As Thanksgiving becomes less of a fixture in my life, it becomes easier to see the harm in the holiday. To see how the mythology of a peaceful meeting is meant to cover up a genocide. To see how even my family’s immigrant story, which I was raised to believe was irrelevant to all the harm that white Europeans did before we got here, is an elision of a violent land grab. Growing up in New York, Native Americans were always talked of in the past tense. It was hard to connect this group that seemed to have faded away to a real community that was struggling to survive in the present. As my life took me westward, and my studies exposed me to both more activism and more American history, my understanding of Native Americans jolted into a new place.

Today, I live in the Bay Area, on Ohlone land. I live in a town that was carved out of that land as a pension plan for a Spanish soldier. Ohlone activism in my area focuses on the cause of rematriation, returning the land to the indigenous people from whom it was stolen, both for the good of the people and the good of the land. Like the case for reparations to the descendants of the enslaved, rematriation is an idea that seems impractical in the abstract but has already been coopted by white people in practice. In 2003, the state of California officially obtained the title for 16,500 acres of salt ponds from the defunct Cargill Salt company in order to convert formerly industrial wetlands into nature reserves. Over on my side of the Bay, an industrial landfill and oyster bed have been converted into recreational parks. These projects are the mutual culmination of industrial death with corporate environmentalism. And while they are certainly beneficial, they are a far cry from what needs to be done environmentally, socially, and economically in this area. Native-led organizations like Sogorea Te’ Land Trust combine community care and sustainable land use to repair the damage that has been done both socially and environmentally, and the product is a lot more than just a park, as wonderful as those are. The relative obscurity of organizations like this is a direct product of mythologies like the “first Thanksgiving”. It takes too many steps to get from the image of Squanto to the women behind Sogorea Te’ for most well-meaning white people to make it the whole way.

→ **GIVEN PROBLEM**: Using the passage on Thanksgiving above, mark each statement yes or no and quote the words that settle it: 1. The writer now lives in the Bay Area, on Ohlone land. 2. California obtained the 16,500 acres of salt ponds in 2003 to build housing. 3. The writer grew up in California.

→ **INFORMATION SHOWN**:
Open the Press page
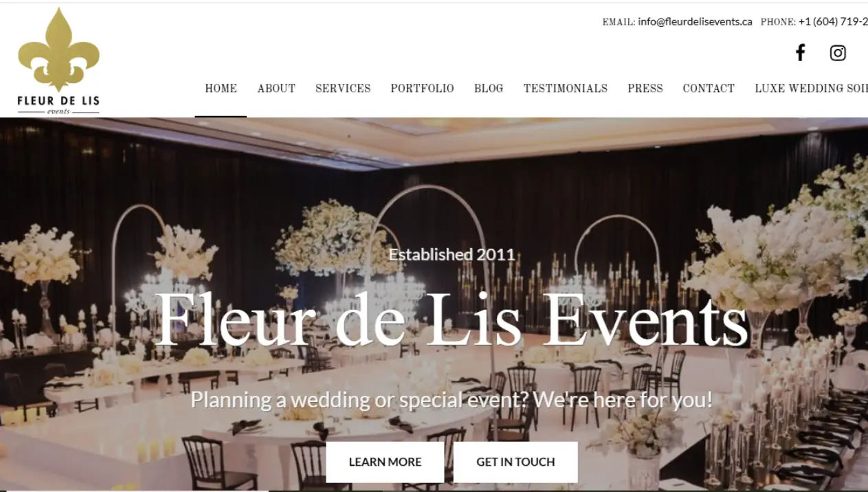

→ **THE ANSWER**:
1. Yes: "Today, I live in the Bay Area, on Ohlone land."
2. No: "in order to convert formerly industrial wetlands into nature reserves."
3. No: "Growing up in New York, Native Americans were always talked of in the past tense."